Keep in mind, getting loans for small business ideas is not easy. Banks will not lend money to a business without favorable conditions. This is because they do not want to risk debt in the current economy. Take time to consider the variable loan options that will benefit you in the long term. Your credit check will determine the interest rate, which this example from Norway demonstrates. Proper planning and management will help you deal with collateral and credit issues.

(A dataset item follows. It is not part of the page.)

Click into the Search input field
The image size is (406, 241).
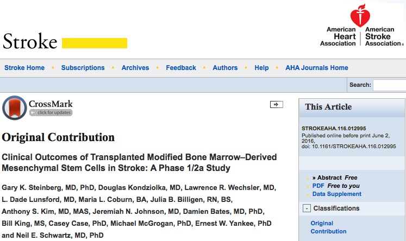tap(390, 85)
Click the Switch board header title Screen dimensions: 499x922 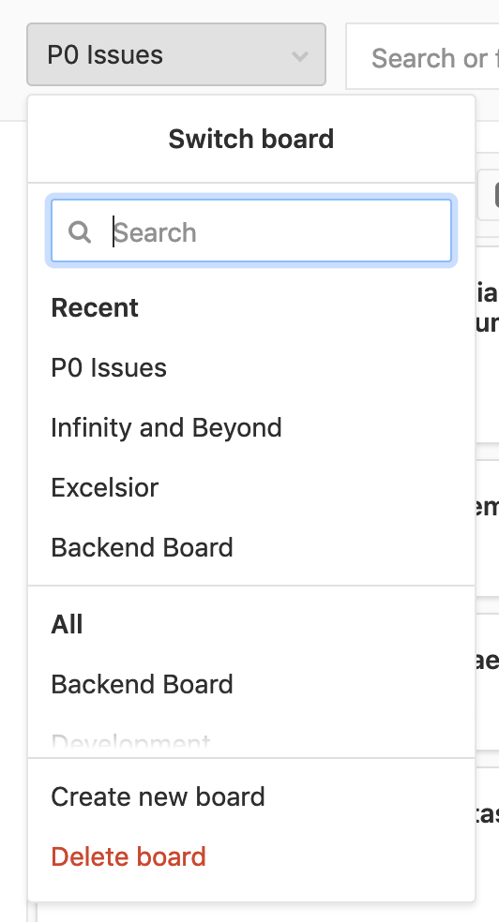(251, 139)
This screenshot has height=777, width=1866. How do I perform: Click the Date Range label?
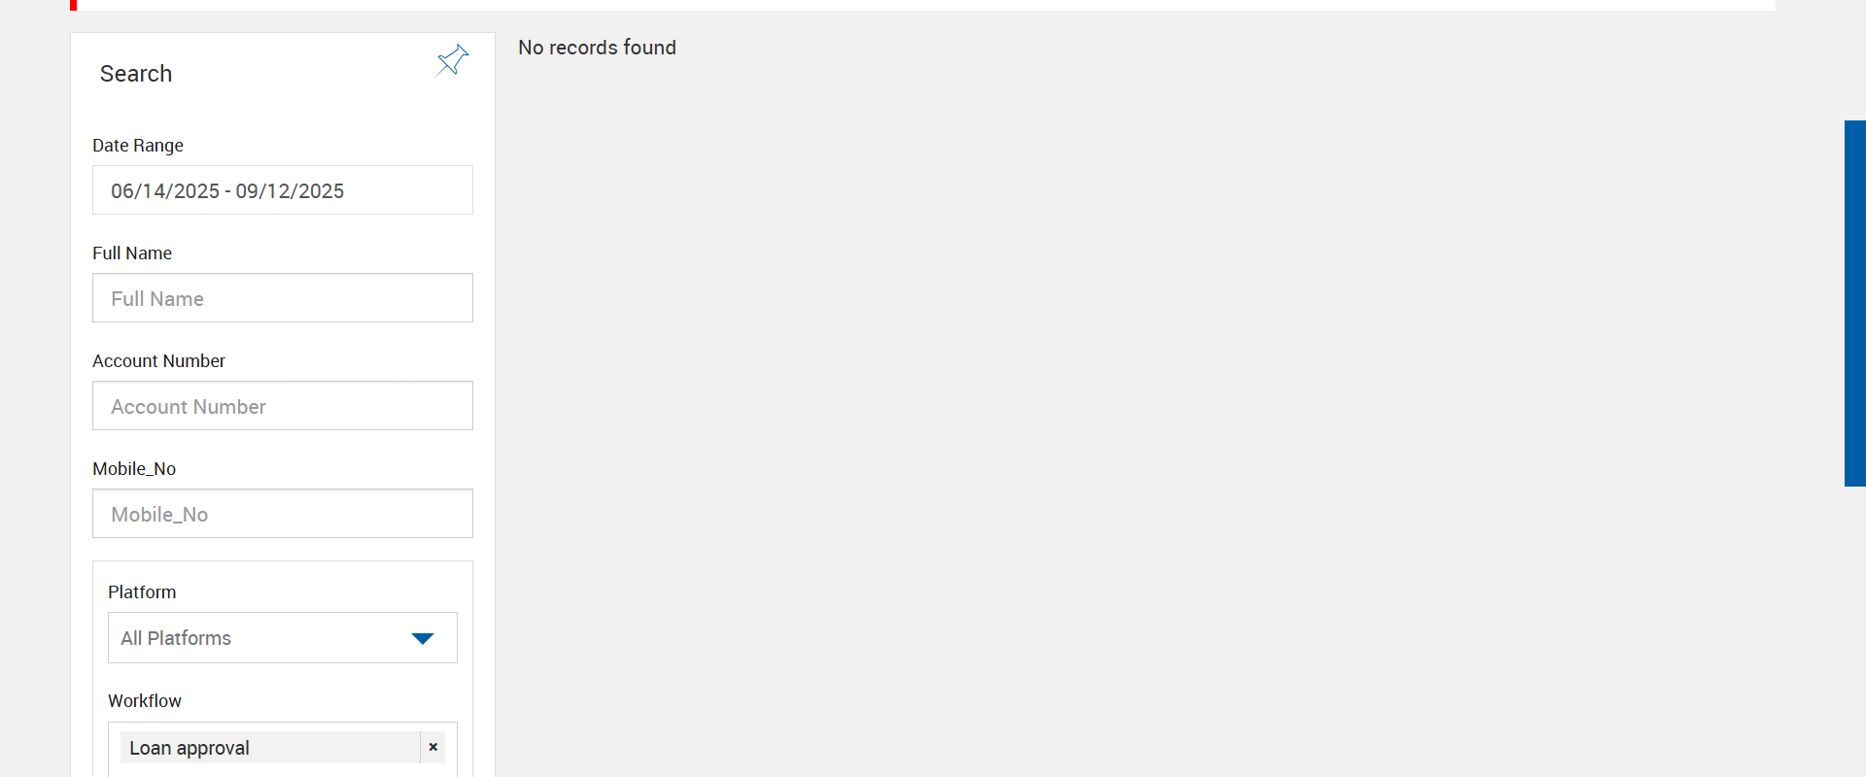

Here are the top 3 lending platforms for business loans in Nigeria.

Smedan

Smedan is a government-supported initiative that offers easy loans to small businesses. Their mission is to promote successful entrepreneurship in Nigeria.  The main goal is to provide the capital needed for their business ventures. Owners may also receive hands-on training to increase the chances of running a successful business.

Zedvance

As a consumer finance company, Zedvance commits to providing consumer credit to employees. Entrepreneurs can receive up to 3 million Naira, depending on their credit. The company provides specific loans to employees. This option is ideal for those on a regular salary with plans to invest in a side business.

Aella-Credit

This building platform provides an easy opportunity for individuals to receive financing. It is focused on lending and entrepreneurship. The company is known for its affiliations with three credit bureau agencies located in Nigeria. This will help provide fast and affordable loans without hassle.

Aella Credit follows a credit-scoring program to determine if the applicant is suitable. The algorithm software determines their eligibility by considering the demographic and social factors as well as their income to debt ratio.

Furthermore, most of these lending platforms offer quick loans, yet many don’t need collateral. Keep in mind, it is advisable to study their terms and conditions. This will help you understand their process before you apply. One last factor to consider is the payback period and interest rate. As a business, you will want to prepare for the pay period and earn back profit.